_Tasks_.
**A)** According to the news report on the Colorado Springs shooting, which agency is investigating the shooting?
**B)** In the news report on the Colorado Springs shooting, rewrite the passage starting at "COLORADO SPRINGS —" and ending at "can take time.", substituting "understanding" for "patience".

_Reading passage_.
┄┄┄┄┄┄┄┄┄┄
COLORADO SPRINGS — Mayor John Suthers on Tuesday called for patience from the community amid the cry for answers regarding the officer involved shooting from Saturday night. According to the El Paso County Sheriff's Office, 19-year-old De'Von Bailey died at the hospital after at least one officer fired a shot, and his family has been searching for more information. However, investigators said the process of properly handling cases like these can take time.
In Colorado, legislation from 2015 requires the investigating agency to be separate from the agency actually involved in the shooting. So, even though the Colorado Springs Police Department were the ones to respond to the call on Saturday night, the El Paso County Sheriff's Office is investigating.
The shooting was followed by a vigil on Sunday and a protest on Monday. One of Bailey's friends, Delaundre Jenkins, said "we really want the truth, we want the autopsy, we want everything that we need. Any details that we can get, from the body cam. I want proof, I want written statements, I want the officer's statements." Those with the Sheriff's Office said these cases take time, to ensure the correct information is released.
News 5 met with a spokesperson from the El Paso County Sheriff's Office to discuss how any officer involved shooting is investigated. The following information is not pertaining to a specific case, and applies to all cases of the sort.
Sheriff's Office spokesperson Natalie Sosa said the first step in any case like this is for officers to respond to the scene, interview witnesses, and collect evidence. She also said the length of time the case takes depends on many different factors, including the amount of evidence and how quickly the crime lab deals with it, if there are other cases happening at the same time, and how many witnesses need to be interviewed. They also do not release information while it is an active investigation, which includes body cam footage, to avoid compromising the case in any way. "They want to independently investigate the case without releasing information too quickly that may have any kind of impact on their active investigation," said Sosa. If there is body cam footage in a case, it is left up to the Sheriff's Office to determine if they will release it once the investigation is over.
┄┄┄┄┄┄┄┄┄┄
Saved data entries
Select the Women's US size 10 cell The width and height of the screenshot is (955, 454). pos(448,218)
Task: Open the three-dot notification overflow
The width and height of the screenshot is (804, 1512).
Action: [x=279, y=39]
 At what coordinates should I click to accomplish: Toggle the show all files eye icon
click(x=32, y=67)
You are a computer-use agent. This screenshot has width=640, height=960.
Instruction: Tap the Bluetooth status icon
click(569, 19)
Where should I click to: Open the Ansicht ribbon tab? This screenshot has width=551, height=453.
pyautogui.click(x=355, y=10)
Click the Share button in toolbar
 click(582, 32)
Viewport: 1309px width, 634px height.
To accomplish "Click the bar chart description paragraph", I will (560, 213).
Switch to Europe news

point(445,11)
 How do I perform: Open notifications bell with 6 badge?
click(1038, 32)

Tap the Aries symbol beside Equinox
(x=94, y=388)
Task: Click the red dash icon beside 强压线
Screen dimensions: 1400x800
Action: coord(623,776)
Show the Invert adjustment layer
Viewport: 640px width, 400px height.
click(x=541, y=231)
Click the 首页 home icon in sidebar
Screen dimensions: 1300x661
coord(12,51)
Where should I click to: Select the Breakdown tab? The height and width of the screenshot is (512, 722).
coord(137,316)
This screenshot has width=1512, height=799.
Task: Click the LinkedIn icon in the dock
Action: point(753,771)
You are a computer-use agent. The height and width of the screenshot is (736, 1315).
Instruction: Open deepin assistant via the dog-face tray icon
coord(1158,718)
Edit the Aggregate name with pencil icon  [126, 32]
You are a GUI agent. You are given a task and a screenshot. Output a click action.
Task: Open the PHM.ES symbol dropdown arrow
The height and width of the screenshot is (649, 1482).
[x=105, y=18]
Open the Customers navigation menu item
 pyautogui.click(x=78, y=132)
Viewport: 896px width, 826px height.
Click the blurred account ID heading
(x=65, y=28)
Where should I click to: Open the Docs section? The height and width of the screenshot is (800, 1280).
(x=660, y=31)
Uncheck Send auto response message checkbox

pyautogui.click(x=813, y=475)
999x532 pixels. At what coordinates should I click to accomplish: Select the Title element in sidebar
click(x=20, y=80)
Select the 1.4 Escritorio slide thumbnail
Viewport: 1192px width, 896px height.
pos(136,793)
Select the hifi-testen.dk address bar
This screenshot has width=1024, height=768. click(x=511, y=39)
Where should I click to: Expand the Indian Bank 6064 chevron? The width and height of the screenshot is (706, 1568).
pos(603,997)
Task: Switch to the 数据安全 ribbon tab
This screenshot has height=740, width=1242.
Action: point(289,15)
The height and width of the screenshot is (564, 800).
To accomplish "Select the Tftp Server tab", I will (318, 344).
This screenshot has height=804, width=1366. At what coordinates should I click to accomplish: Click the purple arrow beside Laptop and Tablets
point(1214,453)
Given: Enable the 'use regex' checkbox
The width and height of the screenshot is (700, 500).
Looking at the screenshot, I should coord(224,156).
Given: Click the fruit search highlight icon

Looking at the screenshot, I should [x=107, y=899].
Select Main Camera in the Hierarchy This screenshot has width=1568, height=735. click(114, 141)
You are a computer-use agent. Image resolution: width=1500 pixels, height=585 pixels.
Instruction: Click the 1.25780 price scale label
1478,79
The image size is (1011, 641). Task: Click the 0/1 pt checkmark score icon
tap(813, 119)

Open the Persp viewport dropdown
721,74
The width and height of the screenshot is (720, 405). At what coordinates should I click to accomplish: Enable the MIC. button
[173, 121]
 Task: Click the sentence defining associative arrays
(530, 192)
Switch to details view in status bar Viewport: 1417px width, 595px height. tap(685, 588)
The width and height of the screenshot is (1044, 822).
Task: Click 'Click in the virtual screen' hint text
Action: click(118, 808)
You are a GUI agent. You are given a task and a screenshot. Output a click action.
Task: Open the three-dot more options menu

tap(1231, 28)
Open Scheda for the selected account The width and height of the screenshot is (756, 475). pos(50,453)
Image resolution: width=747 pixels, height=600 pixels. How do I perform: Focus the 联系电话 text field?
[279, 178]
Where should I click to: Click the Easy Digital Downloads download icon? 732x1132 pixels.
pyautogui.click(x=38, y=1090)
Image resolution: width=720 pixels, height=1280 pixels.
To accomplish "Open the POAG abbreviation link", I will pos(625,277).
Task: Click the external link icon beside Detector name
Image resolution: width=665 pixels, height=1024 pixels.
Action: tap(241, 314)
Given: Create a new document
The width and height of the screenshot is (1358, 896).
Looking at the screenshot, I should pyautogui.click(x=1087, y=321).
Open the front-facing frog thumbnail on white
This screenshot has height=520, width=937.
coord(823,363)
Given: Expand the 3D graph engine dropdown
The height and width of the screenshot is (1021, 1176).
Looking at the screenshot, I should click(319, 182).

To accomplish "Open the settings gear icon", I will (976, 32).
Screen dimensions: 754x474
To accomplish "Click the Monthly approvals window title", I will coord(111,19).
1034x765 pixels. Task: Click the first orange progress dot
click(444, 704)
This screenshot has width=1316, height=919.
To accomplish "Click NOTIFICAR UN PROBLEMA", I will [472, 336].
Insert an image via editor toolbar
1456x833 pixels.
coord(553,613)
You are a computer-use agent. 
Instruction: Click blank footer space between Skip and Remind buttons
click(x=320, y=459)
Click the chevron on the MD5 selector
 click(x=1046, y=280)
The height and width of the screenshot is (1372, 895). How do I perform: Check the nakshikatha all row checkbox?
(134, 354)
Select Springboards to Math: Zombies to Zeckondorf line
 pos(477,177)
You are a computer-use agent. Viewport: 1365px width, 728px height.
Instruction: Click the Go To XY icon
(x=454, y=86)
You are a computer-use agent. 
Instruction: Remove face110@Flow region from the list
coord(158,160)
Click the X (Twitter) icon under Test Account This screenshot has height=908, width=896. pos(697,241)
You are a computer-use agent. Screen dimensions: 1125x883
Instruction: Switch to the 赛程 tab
┄┄┄┄┄┄┄┄┄┄
_Answers provided_.
**A)** The El Paso County Sheriff's Office is investigating the shooting.

**B)**
COLORADO SPRINGS — Mayor John Suthers on Tuesday called for understanding from the community amid the cry for answers regarding the officer involved shooting from Saturday night. According to the El Paso County Sheriff's Office, 19-year-old De'Von Bailey died at the hospital after at least one officer fired a shot, and his family has been searching for more information. However, investigators said the process of properly handling cases like these can take time.